Five years after an operation went south because Mason couldn't (or wouldn't) follow orders, Devereaux's old boss, Hanley, tracks him down and gives him information that brings him back in - a hit-woman (female assassin) is making her way through the ranks, killing every agent she can find, and Natalia Ulanova, an agent Devereaux has, well, a personal connection with, is currently on a mission, so she's in jeopardy. Devereaux appears on the scene, surprising everyone but the audience, in the middle of Natalia's mission to drive her to safety - but Mason's in place with the sniper rifle, and even though Devereaux knows the car is in Mason's sights, he keeps driving forward into danger - well, it's not like he can turn the wheel and steer the car, or maybe make a u-turn, that would be ridiculous, right?

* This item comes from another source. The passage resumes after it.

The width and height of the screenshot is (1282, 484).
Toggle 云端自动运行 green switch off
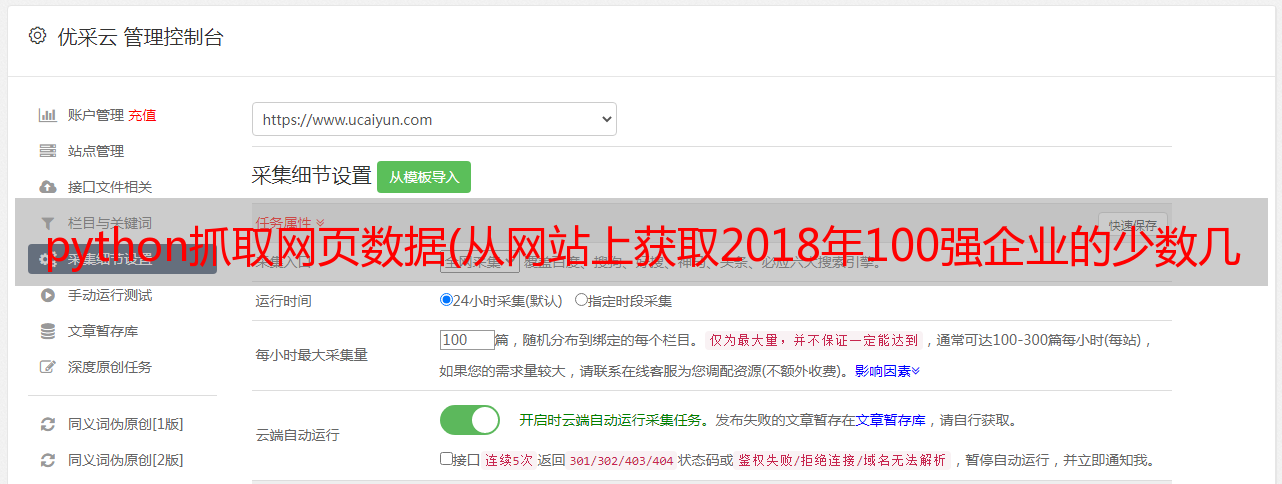[x=470, y=420]
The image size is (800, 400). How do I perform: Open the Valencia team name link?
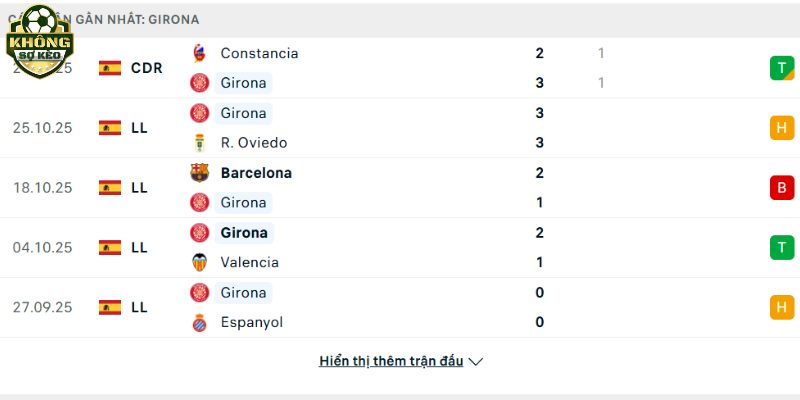point(249,263)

It's also weird that Mason didn't know that Devereaux and Ulanova were involved, and it's also weird that he was in position to kill one of the C.I.A.'s undercover agents as she was escaping from danger. Doesn't anybody know how to play this game? Doesn't the middle letter in C.I.A. stand for "Intelligence"? Couldn't anybody figure out that killing Ulanova would set off a whole chain of events that would put Devereaux at odds with the other agents? More to the point, if she's escaping danger with valuable information that the agency needs, why shoot her? It just doesn't make any sense, no matter how you look at it.
But it's not really about her, it's about the guy who's in the running to be "elected" as Russia's next president. Umm, you know that they don't really have free elections in Russia, right? Those are totally rigged, right? Putin won the last election with about 125% of the popular vote. And yet there doesn't seem to be much that the U.N. or anybody else can do about it. It's funny how much trouble has been caused in the U.S. just by certain parties insinuating that the 2020 election was stolen, but in Russia every election in the last 40 years has most likely been fixed, and nobody's doing anything about that. How is THAT fair?

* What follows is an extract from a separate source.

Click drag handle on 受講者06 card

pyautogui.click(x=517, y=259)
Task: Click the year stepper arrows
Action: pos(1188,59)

The Russian candidate who's running unopposed here is Arkady Federov, who's guilty of war crimes during the Second Chechen War - you'd think that would make him an unlikely candidate, but in Russia, that's just the sort of thing that beefs up a candidate's resumé, I guess. Anyway, the information that Ulanova was carrying was the name of the refugee who was his sexual plaything for many years, and pretended to be mute while she was secretly listening to everything he said and therefore knows all about his war crimes. This is another little sticking point, the screenwriter doesn't seem to know the difference between "deaf" and "mute" - just because she was pretending to not be able to speak, that didn't mean she couldn't HEAR things and, you know, maybe write them down.
Anyway, the hunt is then on to find this Mila Filipova, who would be able to confirm that the bombing of the Russian embassy was a "false flag" conspiracy, the Russians blew up their own building to blame it on the Chechens (Chechnyans?) and thus take over their oil fields, or something. This is the only part of the film that seems to make sense, because if you just replace "Chechnya" with "Ukraine" then this film seems very prescient - how many lies about Ukraine did Putin tell to justify the recent invasion?

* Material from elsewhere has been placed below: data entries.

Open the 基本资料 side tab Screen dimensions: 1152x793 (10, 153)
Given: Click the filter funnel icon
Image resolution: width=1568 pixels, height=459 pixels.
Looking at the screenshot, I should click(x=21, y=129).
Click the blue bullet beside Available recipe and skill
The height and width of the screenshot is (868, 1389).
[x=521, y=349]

But then the film goes back to Devereaux vs. Mason, trainer vs. trainee, master vs. protegé, and so it descends into ridiculous overkill once more. Mason falls for the woman who lives across the hall, which goes against how Devereaux trained him, and so Devereaux has to threaten her, just to teach Mason a lesson? That seems like more overkill - maybe Mason's just got a different way of doing things. Maybe Devereaux's got some issues, or was looking for a little payback because of what Mason did to his girlfriend, but either way, two wrongs don't make a right.
Jesus, what's the end game here? Is the goal to discredit Fedorov as a candidate, or instill him as the Russian President but put the squeeze on him to get Russia to join NATO? The C.I.A. seems to be working all angles against the middle, so guys, can we please just all get on the same page here? Fedorov getting elected is good, Fedorov getting elected is bad, could you please just make up your minds? Nope, there are still 7 or 8 more reversals to go before the end of the film. Really, about halfway through I found that I couldn't determine which way was up after all the shifting alliances, and I wondered if it was even worth it to keep track any more. There's just no way that real spy work is this complicated.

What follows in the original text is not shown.